Rony Flores

Personal information
- Full name: Rony Alberto Flores Sánchez
- Date of birth: 28 September 1984 (age 40)
- Place of birth: Tela, Honduras
- Position(s): Striker

Youth career
- Olimpia

Senior career*
- Years: Team / Apps / (Gls)
- 2003–2004: Real Juventud
- 2007–2008: Universidad Choluteca
- 2009: Bella Vista / 11 / (3)
- 2009: Atenas / 15 / (6)
- 2010: Sud América / 9 / (1)
- 2010–2011: Marathón / 30 / (14)
- 2011–2012: Shenzhen Ruby / 16 / (3)
- 2012–2013: Marathón / 27 / (9)
- 2014–: Victoria / 16 / (4)

International career^{‡}
- 2010: Honduras / 1 / (0)

= Rony Flores =

Honduran footballer (born 1984)

Rony Alberto Flores Sánchez (/es/; born 28 September 1984) is a Honduran football striker.

==Club career==
Rony Flores debuted on August 24, 2003 with Real Juventud, in the game that his team lost 1–3 against Motagua in Santa Bárbara. Flores went to United States legally. After playing in New Orleans, he traveled to Uruguay and was hired by the Bella Vista. He went also through Atenas de San Carlos and Sud América.

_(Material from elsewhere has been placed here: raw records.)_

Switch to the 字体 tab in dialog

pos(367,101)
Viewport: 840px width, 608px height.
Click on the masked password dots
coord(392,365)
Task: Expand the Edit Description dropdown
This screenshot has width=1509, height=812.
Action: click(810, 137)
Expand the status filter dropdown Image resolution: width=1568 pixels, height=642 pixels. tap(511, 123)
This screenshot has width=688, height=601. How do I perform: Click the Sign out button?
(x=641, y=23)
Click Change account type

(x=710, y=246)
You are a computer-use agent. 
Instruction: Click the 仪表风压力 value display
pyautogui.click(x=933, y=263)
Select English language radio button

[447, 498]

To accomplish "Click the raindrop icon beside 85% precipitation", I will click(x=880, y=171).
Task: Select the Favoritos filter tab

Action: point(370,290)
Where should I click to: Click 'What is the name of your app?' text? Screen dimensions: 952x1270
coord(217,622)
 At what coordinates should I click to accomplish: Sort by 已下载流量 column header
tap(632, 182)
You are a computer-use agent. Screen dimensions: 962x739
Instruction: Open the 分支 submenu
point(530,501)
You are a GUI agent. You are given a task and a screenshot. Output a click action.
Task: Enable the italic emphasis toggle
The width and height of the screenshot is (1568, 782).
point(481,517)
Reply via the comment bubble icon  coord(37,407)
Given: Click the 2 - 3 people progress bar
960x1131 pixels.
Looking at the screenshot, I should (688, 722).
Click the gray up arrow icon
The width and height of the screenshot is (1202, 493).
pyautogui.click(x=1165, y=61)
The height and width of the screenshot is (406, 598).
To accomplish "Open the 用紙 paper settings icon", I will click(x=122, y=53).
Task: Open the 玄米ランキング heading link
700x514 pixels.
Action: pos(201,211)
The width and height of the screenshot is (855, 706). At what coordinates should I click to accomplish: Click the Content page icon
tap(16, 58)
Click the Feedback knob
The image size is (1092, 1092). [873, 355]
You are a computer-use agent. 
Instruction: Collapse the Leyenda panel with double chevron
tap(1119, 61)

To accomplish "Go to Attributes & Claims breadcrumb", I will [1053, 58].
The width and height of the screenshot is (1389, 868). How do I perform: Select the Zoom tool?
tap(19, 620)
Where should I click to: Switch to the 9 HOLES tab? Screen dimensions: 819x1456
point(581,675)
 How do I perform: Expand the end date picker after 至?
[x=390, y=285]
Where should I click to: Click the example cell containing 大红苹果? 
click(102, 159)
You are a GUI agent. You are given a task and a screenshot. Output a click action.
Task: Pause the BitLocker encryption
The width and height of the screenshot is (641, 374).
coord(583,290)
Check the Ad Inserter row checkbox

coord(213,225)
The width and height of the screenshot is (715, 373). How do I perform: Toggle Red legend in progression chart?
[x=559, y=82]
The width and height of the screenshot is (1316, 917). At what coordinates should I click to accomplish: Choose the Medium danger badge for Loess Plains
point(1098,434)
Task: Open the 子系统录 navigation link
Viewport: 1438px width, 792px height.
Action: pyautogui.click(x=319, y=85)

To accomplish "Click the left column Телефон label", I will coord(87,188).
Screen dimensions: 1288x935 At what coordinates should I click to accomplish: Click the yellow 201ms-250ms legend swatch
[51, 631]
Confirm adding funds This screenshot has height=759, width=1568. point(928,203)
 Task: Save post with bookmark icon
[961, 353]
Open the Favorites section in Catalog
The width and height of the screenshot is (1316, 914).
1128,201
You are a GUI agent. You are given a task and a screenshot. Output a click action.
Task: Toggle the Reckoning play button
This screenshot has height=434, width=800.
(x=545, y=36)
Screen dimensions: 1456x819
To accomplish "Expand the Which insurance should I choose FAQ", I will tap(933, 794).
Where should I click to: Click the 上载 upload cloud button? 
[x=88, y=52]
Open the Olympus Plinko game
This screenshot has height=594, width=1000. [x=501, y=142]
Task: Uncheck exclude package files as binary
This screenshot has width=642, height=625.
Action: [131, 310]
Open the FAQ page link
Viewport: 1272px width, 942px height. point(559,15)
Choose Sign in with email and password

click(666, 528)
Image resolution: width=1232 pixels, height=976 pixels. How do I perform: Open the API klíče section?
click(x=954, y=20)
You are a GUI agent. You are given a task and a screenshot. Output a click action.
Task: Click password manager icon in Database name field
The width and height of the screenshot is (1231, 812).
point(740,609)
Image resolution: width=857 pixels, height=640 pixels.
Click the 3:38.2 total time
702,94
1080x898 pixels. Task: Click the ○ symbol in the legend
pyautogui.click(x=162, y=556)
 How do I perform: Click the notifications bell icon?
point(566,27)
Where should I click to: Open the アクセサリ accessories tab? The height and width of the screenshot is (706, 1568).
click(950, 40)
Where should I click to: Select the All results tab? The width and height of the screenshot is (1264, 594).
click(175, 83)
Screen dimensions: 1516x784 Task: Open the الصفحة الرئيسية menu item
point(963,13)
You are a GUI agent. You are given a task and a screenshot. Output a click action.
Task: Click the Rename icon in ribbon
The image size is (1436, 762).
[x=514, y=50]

In 2010, Rony Flores joined Marathón. His successful spell at Marathon made Flores was hired by Shenzhen Ruby in 2011. After a year, he returned to Honduras to rejoin Marathón.

==International career==
Flores made one international appearance for Honduras, playing a friendly against Panama in 2010.